KI-Triebwerk erhöht Stromnachfrage

Die rasant wachsende Nutzung von Künstlicher Intelligenz treibt den Stromverbrauch in die Höhe. Rechenzentren, die KI-Modelle trainieren und betreiben, benötigen immense Energiemengen. Experten prognostizieren, dass dieser Trend auch 2026 weiter anhalten wird. Besonders Betreiber von Kraftwerken und Anbietern von Energieinfrastruktur eröffnen sich dadurch neue Geschäftsfelder.

Gewinner im Energiesektor

Vor allem Unternehmen, die über leistungsfähige Stromerzeugungskapazitäten verfügen oder moderne Netztechnik anbieten, profitieren direkt. Hersteller von Transformatoren, Schaltanlagen und Steuerungssystemen sehen eine steigende Nachfrage. Auch regionale Energieversorger, die flexibel auf lokale Bedarfe reagieren können, gewinnen an Bedeutung.
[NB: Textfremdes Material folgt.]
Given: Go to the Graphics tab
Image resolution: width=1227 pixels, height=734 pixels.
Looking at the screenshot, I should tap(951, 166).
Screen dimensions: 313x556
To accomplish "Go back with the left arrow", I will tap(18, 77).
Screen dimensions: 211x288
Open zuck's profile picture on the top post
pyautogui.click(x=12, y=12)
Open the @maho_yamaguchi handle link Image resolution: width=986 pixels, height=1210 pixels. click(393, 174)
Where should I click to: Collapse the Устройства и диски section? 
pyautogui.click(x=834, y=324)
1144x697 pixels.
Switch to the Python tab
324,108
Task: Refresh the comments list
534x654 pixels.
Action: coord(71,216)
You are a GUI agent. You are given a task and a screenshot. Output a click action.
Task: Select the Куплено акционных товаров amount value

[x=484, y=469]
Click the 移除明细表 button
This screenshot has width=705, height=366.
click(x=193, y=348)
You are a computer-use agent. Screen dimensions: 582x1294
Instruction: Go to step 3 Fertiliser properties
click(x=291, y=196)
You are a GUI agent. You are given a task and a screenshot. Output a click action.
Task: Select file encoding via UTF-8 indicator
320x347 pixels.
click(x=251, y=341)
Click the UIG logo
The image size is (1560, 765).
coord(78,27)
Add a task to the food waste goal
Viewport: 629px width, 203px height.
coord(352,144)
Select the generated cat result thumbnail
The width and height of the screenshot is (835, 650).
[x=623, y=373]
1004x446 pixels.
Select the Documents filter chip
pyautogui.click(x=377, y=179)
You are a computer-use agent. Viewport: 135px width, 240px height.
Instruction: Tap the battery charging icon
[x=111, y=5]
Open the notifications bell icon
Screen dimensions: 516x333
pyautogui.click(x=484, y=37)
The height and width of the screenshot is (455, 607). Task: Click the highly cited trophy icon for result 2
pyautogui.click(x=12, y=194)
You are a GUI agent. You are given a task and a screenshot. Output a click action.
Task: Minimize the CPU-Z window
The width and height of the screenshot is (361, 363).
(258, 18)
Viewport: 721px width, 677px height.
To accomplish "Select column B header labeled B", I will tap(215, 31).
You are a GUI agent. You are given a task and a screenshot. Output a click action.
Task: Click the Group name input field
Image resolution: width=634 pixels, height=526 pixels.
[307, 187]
Was bedeutet das für Bauunternehmen?

Die wachsende Zahl von Rechenzentren führt zu neuen Bauvorhaben – oft in ländlichen oder industriellen Regionen mit guter Netzanbindung. Bauunternehmen sind hier gefragt, um Infrastrukturprojekte wie Kühlsysteme, Hochsicherheitsgebäude oder Netzanbindungen zu errichten. Gleichzeitig kann die erhöhte Nachfrage nach Strom langfristig zu steigenden Energiepreisen führen, was sich auf Baustellenkosten auswirkt.